# Drum Sander -vs- Disk Sander



## BlueGuy (Jul 16, 2006)

I believe the proper name for the disk sander is a "random orbit floor sander"


----------



## redline (Mar 5, 2006)

The drum sanders will penetrate faster if you have deeper grooves that need to be removed. If you allow the drum sander to sit in one spot then it will leave a depression in the wood floor. You must always keep the drum sander moving. The orbital sander is more fool proof because you it will not create a depression like the drum sander. The orbital contains the dust better if it is equipped with a vac and enclosure.

How many more sandings can the floor handle?


----------



## handypilot (Jul 18, 2006)

BlueGuy said:


> I just purchased a new home, and the entire 1st floor is harwood. The floor doesn't look like it's been kept up in some time. I'm planning on sanding and staining the floors next weekend. I recently saw on "This Old House" a new type of sander that uses 4 disks as opposed to the traditional drum. I've used the drum sander a few times several years ago. The new disk sander looks pretty fool proof, and simple to use.
> 
> Has anyone on this forum had experience w/ one of these new sanders? How did it perform compared to the traditional drum sander? I went to Home Depot today to ask the guys there, and none of the guys in the rental store had experience w/ using one. Any information would be greatly appreciated! Thanks


If the floors have real thick, old finish, you can forget using the new style disk sander. Even the drum sander with an open grit (like 20) sandpaper will have it's work cut out for it. If the floor has a thin worn finish, you could use the disk sander. As indicated in previous replies, these sanders are pretty fool-proof, and easy to use compared to drum sanders.

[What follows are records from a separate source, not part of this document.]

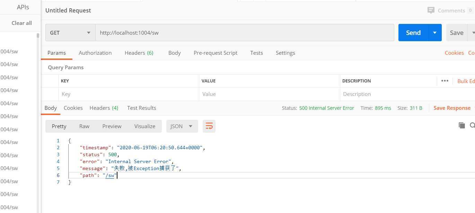Click the copy response icon

(x=461, y=125)
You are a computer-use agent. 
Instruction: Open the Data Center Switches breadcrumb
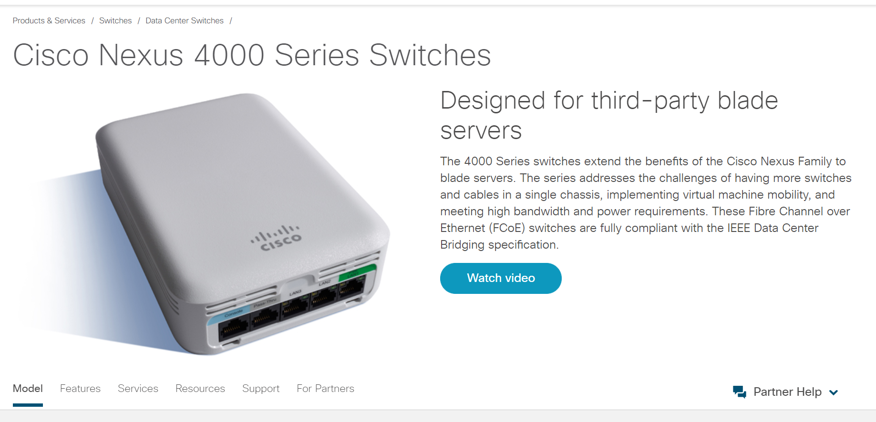[185, 20]
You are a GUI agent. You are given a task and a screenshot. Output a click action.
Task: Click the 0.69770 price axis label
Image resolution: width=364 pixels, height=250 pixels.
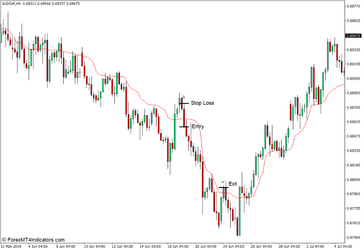pos(353,6)
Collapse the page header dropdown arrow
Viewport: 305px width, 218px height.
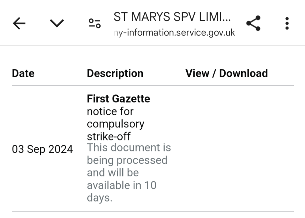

Do you want to change the color of the floors, or think you'll need to stain the floors? If not, you may be able to just do a light sanding of the finish with a random orbit floor sander, and apply a new finish coat. Though you need to use a finish coat compatible with what's already on the floors.

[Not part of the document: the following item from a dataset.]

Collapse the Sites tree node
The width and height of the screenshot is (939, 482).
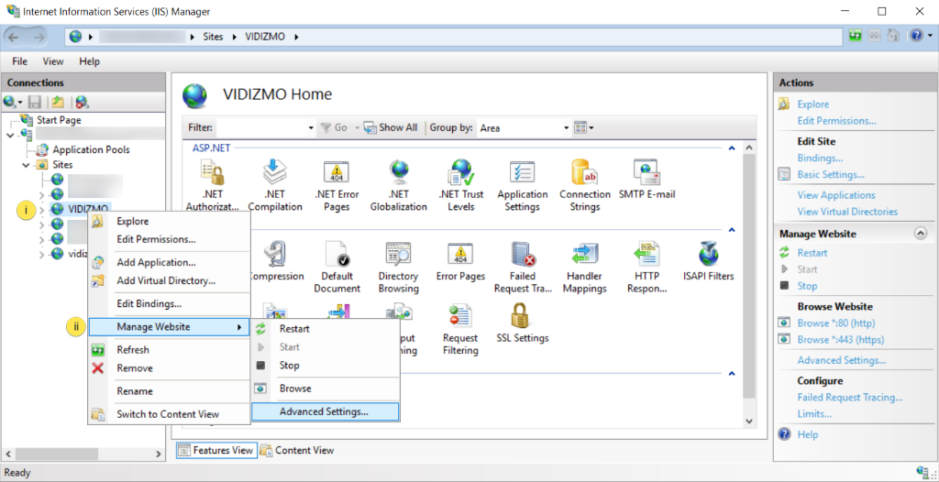coord(27,165)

BTW if you stain the floors, never use a water based stain!!! Water based stains dry very fast!!! When working on large areas, you will most certainly end up with lap marks if you use a water-based stain. When I refinished my floors I used an oil-based stain and a water-borne poly that could be applied over a oil-based stain after a certain amount of time. I decided on a water-based poly, because it dries/cures faster, and therefore you can move your furnature in faster. Though one have to put on twice the amount of coats, because it goes on thinnner.


----------



## BlueGuy (Jul 16, 2006)

Thanks for the advice guys! The floors seem to be in good enough shape for at least another sanding. The finish on there now is pretty worn in some places, and overall not too dark. I don't think it will be a problem. I think I might go w/ the Orbit sander at first. I'm curious to try it out at least. If that doesn't work as well as I've seen w/ the drum sander, I'll bring it back and exchange it. I'll let you know how it turns out.


----------



## Lisalovespainting (Jul 10, 2006)

*Varathane ezV sander*



BlueGuy said:


> I recently saw on "This Old House" a new type of sander that uses 4 disks as opposed to the traditional drum. I've used the drum sander a few times several years ago. The new disk sander looks pretty fool proof, and simple to use.

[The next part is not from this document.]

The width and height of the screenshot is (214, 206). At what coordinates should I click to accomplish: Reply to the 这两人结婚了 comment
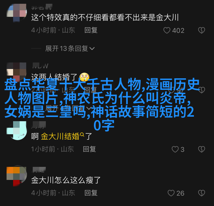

Hi, I just read some information on the Varathane ezV™ Sander from Rustoleum and wondered if you'd heard of this, and if anyone else had any information on the system like if it really works and where you can rent one. I've been calling my local NH hardware stores but no one has them but I haven't tried Home Depot's rental dept yet.


----------



## Donedat (Aug 10, 2006)

Usually, if the floor is flat, it can be refinished using these DIY machines. If the floor is uneven, cupped, or crowned, these DIY machine will be a royal pain and very costly to use.


----------



## BlueGuy (Jul 16, 2006)

I just finished sanding my floors. I went w/ the drum sander. It was SOOOOO much easier than people make it out to be. The part that sucked the most was hitting the edges and corners w/ the edger.

Tomorrow night, I'll start putting on the polyurathane. I'm going w/ the clear water based product from Minwax. Anyone used this stuff? How'd it turnout?


----------